### [Extract to read]

If the wakeup is caused by the ACPI SCI, additional ACPI debugging may be
needed. These commands can enable additional trace data: ::
# echo enable | sudo tee /sys/module/acpi/parameters/trace_state
# echo 1 | sudo tee /sys/module/acpi/parameters/aml_debug_output
# echo 0x0800000f | sudo tee /sys/module/acpi/parameters/debug_level
# echo 0xffff0000 | sudo tee /sys/module/acpi/parameters/debug_layer
Spurious s2idle wakeups from a GPIO
===================================
If a GPIO is active when waking up the system ideally you would look at the
schematic to determine what device it is associated with. If the schematic
is not available, another tactic is to look at the ACPI _EVT() entry
to determine what device is notified when that GPIO is active.
For a hypothetical example, say that GPIO 59 woke up the system. You can
look at the SSDT to determine what device is notified when GPIO 59 is active.
First convert the GPIO number into hex. ::
$ python3 -c "print(hex(59))"
0x3b
Next determine which ACPI table has the ``_EVT`` entry. For example: ::
$ sudo grep EVT /sys/firmware/acpi/tables/SSDT*
grep: /sys/firmware/acpi/tables/SSDT27: binary file matches
Decode this table::
$ sudo cp /sys/firmware/acpi/tables/SSDT27 .
$ sudo iasl -d SSDT27
Then look at the table and find the matching entry for GPIO 0x3b. ::
Case (0x3B)
{
M000 (0x393B)
M460 (" Notify (\\_SB.PCI0.GP17.XHC1, 0x02)\n", Zero, Zero, Zero, Zero, Zero, Zero)
Notify (\_SB.PCI0.GP17.XHC1, 0x02) // Device Wake
}
You can see in this case that the device ``\_SB.PCI0.GP17.XHC1`` is notified
when GPIO 59 is active. It's obvious this is an XHCI controller, but to go a
step further you can figure out which XHCI controller it is by matching it to
ACPI.::
$ grep "PCI0.GP17.XHC1" /sys/bus/acpi/devices/*/path
/sys/bus/acpi/devices/device:2d/path:\_SB_.PCI0.GP17.XHC1
/sys/bus/acpi/devices/device:2e/path:\_SB_.PCI0.GP17.XHC1.RHUB
/sys/bus/acpi/devices/device:2f/path:\_SB_.PCI0.GP17.XHC1.RHUB.PRT1
/sys/bus/acpi/devices/device:30/path:\_SB_.PCI0.GP17.XHC1.RHUB.PRT1.CAM0
/sys/bus/acpi/devices/device:31/path:\_SB_.PCI0.GP17.XHC1.RHUB.PRT1.CAM1
/sys/bus/acpi/devices/device:32/path:\_SB_.PCI0.GP17.XHC1.RHUB.PRT2
/sys/bus/acpi/devices/LNXPOWER:0d/path:\_SB_.PCI0.GP17.XHC1.PWRS
Here you can see it matches to ``device:2d``. Look at the ``physical_node``
to determine what PCI device that actually is. ::
$ ls -l /sys/bus/acpi/devices/device:2d/physical_node
lrwxrwxrwx 1 root root 0 Feb 12 13:22 /sys/bus/acpi/devices/device:2d/physical_node -> ../../../../../pci0000:00/0000:00:08.1/0000:c2:00.4
So there you have it: the PCI device associated with this GPIO wakeup was ``0000:c2:00.4``.

### [Material shown]

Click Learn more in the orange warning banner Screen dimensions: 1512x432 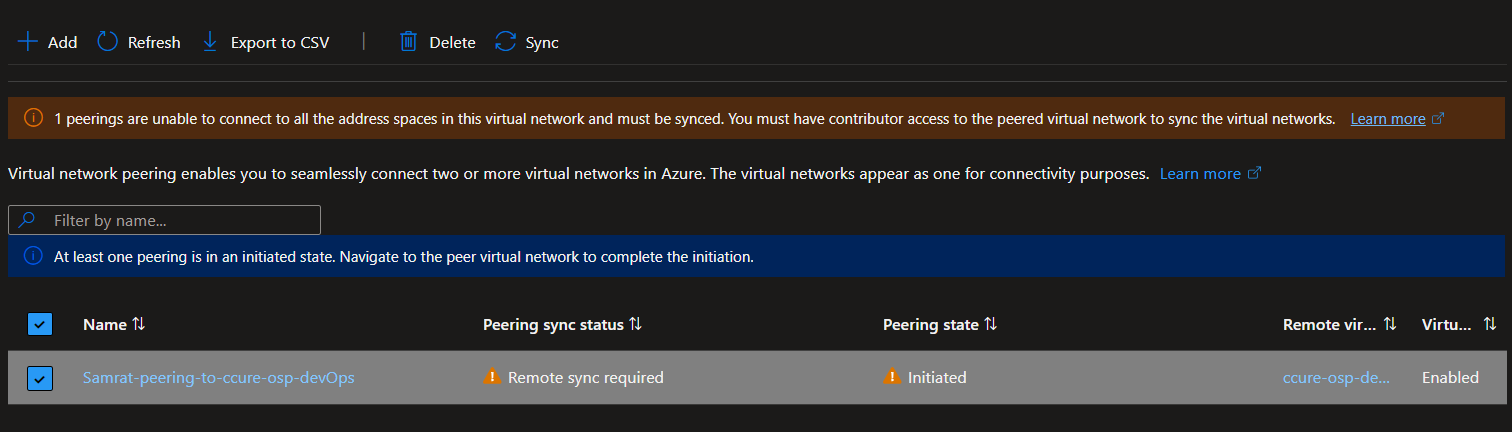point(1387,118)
...
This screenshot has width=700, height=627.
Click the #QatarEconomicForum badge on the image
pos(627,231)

### [Task directions]
In the text on spurious s2idle wakeups, why does it suggest looking at the ACPI _EVT() entry when a GPIO is active at wakeup? Answer in one to three sentences. The records have no connection to the text on spurious s2idle wakeups.

### [Finished answer]
The _EVT() entry shows which device is notified when that GPIO is active, so it reveals the device associated with the GPIO. The text offers this approach for when the schematic, the ideal source, is not available.